Esposito, Michele


Italian pianist and composer, who was born at Castellammare, near Naples. When ten years old he obtained by competition a free scholarship in the Conservatory at Naples, where he studied the piano under Cesi, and composition under Serrao till 1875. Three years later he went to Paris, and remained there till his appointment as professor of the piano at the Royal Academy of Music in Dublin, Ireland, a position he has occupied since 1882. Here, in addition to his teaching, he has given many piano recitals and chambermusic concerts under the auspices of the Royal Dublin Society, and has been conductor of the Dublin Orchestral Society from its beginning in 1898, the success of this organization being ascribed chiefly to his ability. In 1905 he inaugurated a series of Sunday afternoon orchestral concerts, which are given throughout every winter.
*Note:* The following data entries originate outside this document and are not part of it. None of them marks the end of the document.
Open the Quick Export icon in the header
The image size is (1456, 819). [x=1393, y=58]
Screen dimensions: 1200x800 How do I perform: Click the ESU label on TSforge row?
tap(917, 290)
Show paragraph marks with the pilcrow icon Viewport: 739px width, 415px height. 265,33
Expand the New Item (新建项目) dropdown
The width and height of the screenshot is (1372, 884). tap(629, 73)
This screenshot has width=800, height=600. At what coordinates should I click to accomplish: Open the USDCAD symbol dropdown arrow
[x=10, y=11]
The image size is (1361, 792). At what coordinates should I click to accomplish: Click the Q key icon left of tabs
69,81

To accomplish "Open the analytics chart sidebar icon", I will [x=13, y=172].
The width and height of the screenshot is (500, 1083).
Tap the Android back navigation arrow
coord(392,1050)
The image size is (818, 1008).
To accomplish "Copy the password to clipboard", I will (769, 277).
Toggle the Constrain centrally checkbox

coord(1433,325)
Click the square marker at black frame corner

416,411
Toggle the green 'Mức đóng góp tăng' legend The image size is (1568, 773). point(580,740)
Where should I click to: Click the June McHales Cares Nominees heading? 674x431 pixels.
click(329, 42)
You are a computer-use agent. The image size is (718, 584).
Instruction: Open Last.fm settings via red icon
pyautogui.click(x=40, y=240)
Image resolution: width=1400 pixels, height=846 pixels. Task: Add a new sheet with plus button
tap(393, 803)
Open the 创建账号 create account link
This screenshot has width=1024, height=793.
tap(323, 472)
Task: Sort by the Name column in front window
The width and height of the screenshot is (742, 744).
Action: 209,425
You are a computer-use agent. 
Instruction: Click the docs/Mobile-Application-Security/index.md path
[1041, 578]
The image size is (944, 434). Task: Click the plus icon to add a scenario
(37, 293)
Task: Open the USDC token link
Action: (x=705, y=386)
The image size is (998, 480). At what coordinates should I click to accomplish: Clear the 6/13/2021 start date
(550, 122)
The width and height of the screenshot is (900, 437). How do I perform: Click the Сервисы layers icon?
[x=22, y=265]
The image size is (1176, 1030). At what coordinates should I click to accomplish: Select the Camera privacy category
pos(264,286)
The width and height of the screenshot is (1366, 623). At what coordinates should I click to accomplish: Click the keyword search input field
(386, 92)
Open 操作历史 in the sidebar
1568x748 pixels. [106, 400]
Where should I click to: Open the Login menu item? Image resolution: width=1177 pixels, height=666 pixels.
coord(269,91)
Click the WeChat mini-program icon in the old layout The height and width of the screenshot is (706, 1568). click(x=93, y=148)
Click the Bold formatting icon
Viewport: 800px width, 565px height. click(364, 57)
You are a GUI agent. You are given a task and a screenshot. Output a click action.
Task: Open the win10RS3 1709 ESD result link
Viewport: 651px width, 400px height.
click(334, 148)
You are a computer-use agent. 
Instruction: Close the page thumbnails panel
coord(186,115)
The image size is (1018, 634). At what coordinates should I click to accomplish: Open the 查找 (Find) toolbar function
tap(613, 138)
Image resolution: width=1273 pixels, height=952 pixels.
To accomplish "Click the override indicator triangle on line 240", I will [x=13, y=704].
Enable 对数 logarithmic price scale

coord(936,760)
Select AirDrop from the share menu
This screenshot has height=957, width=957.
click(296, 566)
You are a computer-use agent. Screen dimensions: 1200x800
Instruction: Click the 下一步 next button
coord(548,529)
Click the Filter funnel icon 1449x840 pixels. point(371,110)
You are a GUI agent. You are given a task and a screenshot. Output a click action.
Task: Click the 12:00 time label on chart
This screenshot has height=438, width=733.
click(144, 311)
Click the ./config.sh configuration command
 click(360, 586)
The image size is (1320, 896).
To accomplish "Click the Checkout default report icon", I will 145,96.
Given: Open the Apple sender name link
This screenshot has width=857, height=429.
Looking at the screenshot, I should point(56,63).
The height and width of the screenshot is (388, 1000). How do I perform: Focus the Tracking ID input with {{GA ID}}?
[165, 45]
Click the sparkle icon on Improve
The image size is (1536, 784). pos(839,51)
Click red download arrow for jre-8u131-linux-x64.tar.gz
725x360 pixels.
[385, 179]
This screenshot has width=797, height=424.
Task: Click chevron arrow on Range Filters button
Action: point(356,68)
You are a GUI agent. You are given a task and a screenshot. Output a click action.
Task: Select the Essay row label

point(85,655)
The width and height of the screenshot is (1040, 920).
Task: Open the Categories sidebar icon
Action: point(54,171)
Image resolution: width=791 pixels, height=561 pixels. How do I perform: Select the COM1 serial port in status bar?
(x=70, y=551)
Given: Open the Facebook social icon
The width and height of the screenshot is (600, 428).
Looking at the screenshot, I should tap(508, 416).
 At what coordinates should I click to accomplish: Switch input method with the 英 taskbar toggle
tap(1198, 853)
His works include Deirdre, a prize cantata for solos, chorus and orchestra, first produced at an Irish musical festival, and later in London and in Chicago; an operetta, The Postbag, produced in London in 1902; a symphony, known as the "Irish symphony," the themes of which are based on Irish airs, a Poeme for orchestra and string quartet. In 1898 his sonata for cello and piano won the prize offered by the Incorporated Society of Musicians in England, and in July, 1907, another sonata for violin, that of the Societe Musicale of Paris. In 1905 he received from the University of Dublin the honorary degree of Doctor of Music. Other compositions are a second sonata for violin and piano, and a number of songs and piano-pieces. He has edited a volume of the compositions of early Italian harpsichord writers.

Esposito is said to be a pianist of exceptional power, who has created a school of piano-playing in Dublin which compares favorably with any in England or abroad. He is an indefatigable worker, and " the center of a circle of friends and musicians who are attracted to him by his great talents as a musician, by his extraordinary enthusiasm, and by the many kindly qualities of his character."